Court of Appeals of Arizona, Division One, Department B
Feb 14, 1994
177 Ariz. 447 (Ariz. Ct. App. 1994)

Summary

upholding HOA's restrictions

Summary of this case from Turtle Rock III Homeowners Ass'n v. Fisher

Opinion

No. 1 CA-CV 92-0188.

November 18, 1993. As Corrected November 19, 1993. Reconsideration Denied February 14, 1994.

Appeal from the Superior Court, Maricopa County, Cause No. CV 90-34894, Susan R. Bolton, J.

O'Connor, Cavanagh, Anderson, Westover, Killingsworth Beshears, P.A., by Donald E. Dyekman, Christopher Robbins, Phoenix, for plaintiff-appellant.

Mariscal, Weeks, McIntyre Friedlander, P.A. by Michael P. West and Donna M. Somsky, Phoenix, for defendants-appellees.


OPINION


Plaintiff-Appellant Arizona Biltmore Estates Association ("Association") appeals from a cross-motion for summary judgment granted in favor of Defendants-Appellees Robert and Nancy Tezak ("Tezak"), denying the Association's request for an injunction prohibiting the Tezaks from parking a large customized bus on their residential property. The dispositive issue presented is whether this customized bus was subject to deed restrictions and violated a provision therein prohibiting the parking of a "trailer, camper, boat, or similar equipment" on the property without prior approval of the Association. We conclude that the cited portion of the deed restrictions do prohibit parking the customized bus on the premises and therefore reverse the trial court's judgment.

FACTS

The Tezaks own a home situated on a lot in the Arizona Biltmore Estates subdivision. The property is subject to restrictive covenants which were recorded on February 5, 1976. The Tezaks admit that their real property is subject to the restrictive covenants.
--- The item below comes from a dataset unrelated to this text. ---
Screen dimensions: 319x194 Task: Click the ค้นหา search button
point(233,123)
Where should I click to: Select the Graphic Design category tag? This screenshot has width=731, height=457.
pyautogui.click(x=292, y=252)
In approximately September of 1989, the Tezaks began parking a large vehicle weighing more than 29,000 pounds at the back of their residential property. The vehicle's outward appearance resembles that of a commercial bus. The Tezaks refer to the vehicle as their "motor coach" or "customized bus." We will refer to it as a "bus." The bus is registered to "UNO Products, Inc., Robert J. Tezak" and is described on its vehicle registration form as a "recreational vehicle" with a "motor home" body style. The bus is a self-propelled vehicle. It has no sleeping accommodations and is not equipped to serve as a mobile dwelling.

The Tezaks use the bus to travel to some of their businesses such as their radio station in Yuma, Arizona. They also use it to transport friends and clients to restaurants and sporting events. The bus is equipped with a fax machine and telephones with which Mr. Tezak stays in contact with his businesses. Mr. Tezak denies conducting a commercial enterprise out of the bus and avows that it serves no business or commercial function while parked on the residential property.

When the Association learned that the bus was being kept on the property, it sought the Tezaks' cooperation in having it removed. Because the Association and the Tezaks were unsuccessful in resolving the problem, the Association filed this civil action, requesting an injunction from the Maricopa County Superior Court requiring the Tezaks to remove the vehicle from the property. On motion and cross-motion for summary judgment, the trial court refused to grant the Association's requested injunction and granted the Tezaks cross-motion for summary judgment. The Association appealed.

DISCUSSION

We first consider whether the trial court erred in concluding that the provision which restricts the parking of certain enumerated mobile recreational and utility conveyances ("conveyances") on the property does not apply to the Tezaks' bus. The deed restrictions in this case constitute a covenant running with the land and form a contract between the subdivision's property owners as a whole and the individual lot owners. See Divizio v. Kewin Enterprises, Inc., 136 Ariz. 476, 481, 666 P.2d 1085, 1090 (App. 1983). The interpretation of a contract is a matter of law and not a question of fact. Id. at 480, 666 P.2d at 1089. As a result, the Court of Appeals is not bound by conclusions of law reached by the trial court. City of Scottsdale v. Thomas, 156 Ariz. 551, 552, 753 P.2d 1207, 1208 (App. 1988).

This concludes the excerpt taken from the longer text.